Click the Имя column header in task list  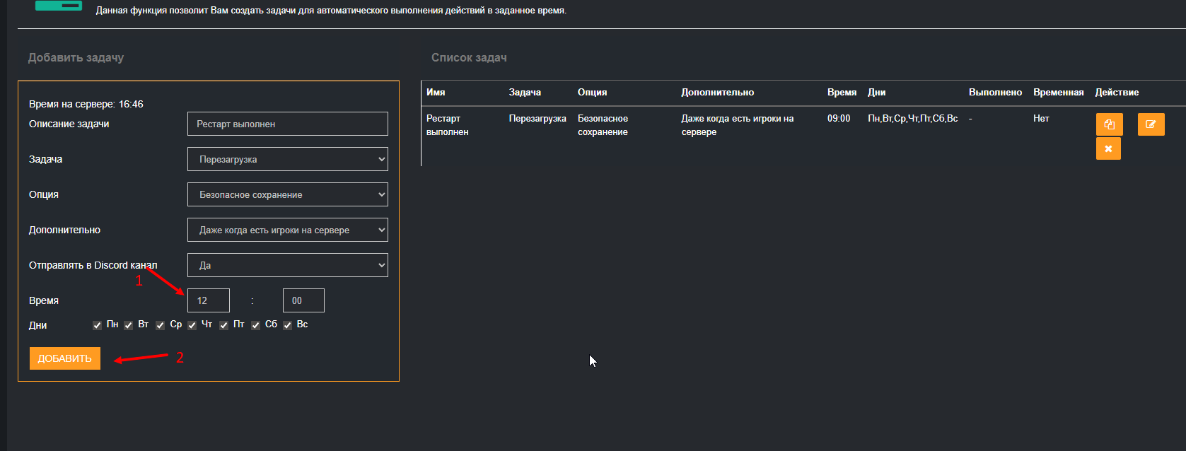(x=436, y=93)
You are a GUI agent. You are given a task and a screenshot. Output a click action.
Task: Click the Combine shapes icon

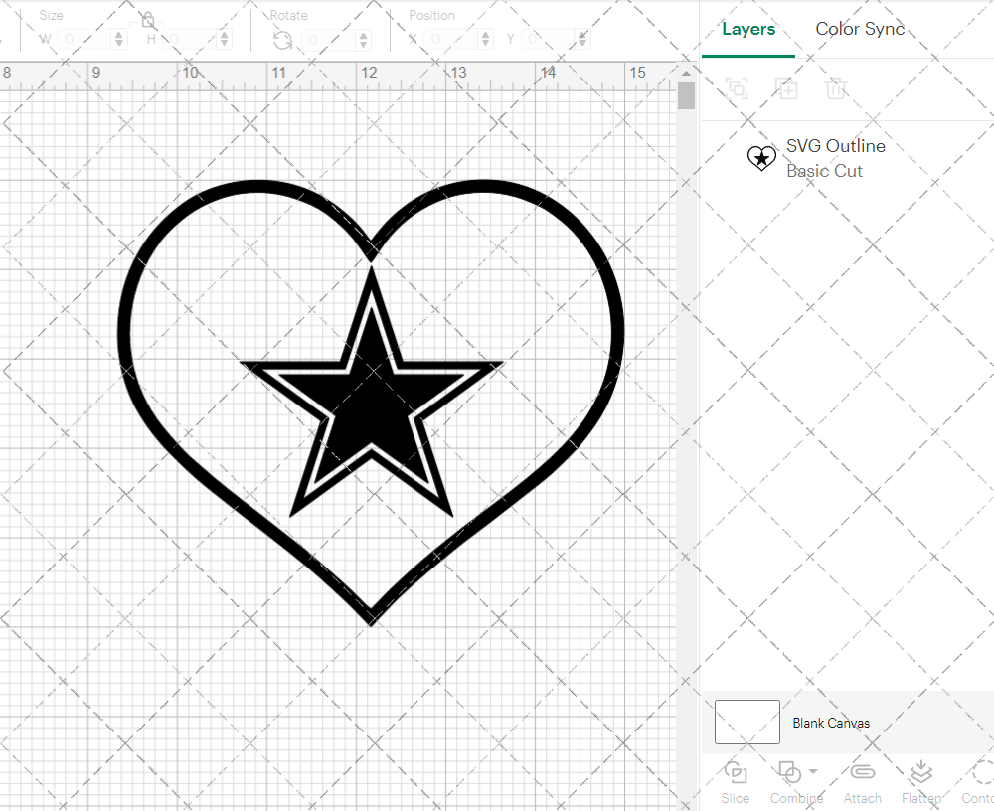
* * *
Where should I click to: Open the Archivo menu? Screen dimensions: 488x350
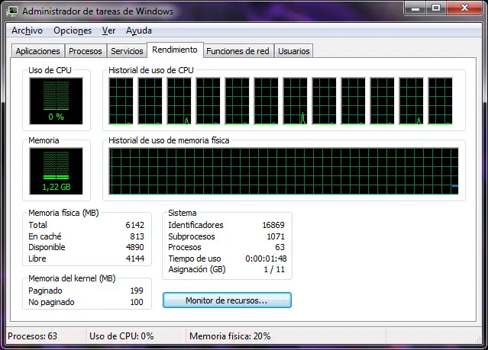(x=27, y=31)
---
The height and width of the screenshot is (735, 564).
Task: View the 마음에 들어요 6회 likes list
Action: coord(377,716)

— Problem —
Reprint exactly the lines above that start at the one with "You are a GUI" and end at the one with "Task: Click the Combine shapes icon", keeping both and adding none.

— Result of the exercise —
You are a GUI agent. You are given a task and a screenshot. Output a click action.
Task: Click the Combine shapes icon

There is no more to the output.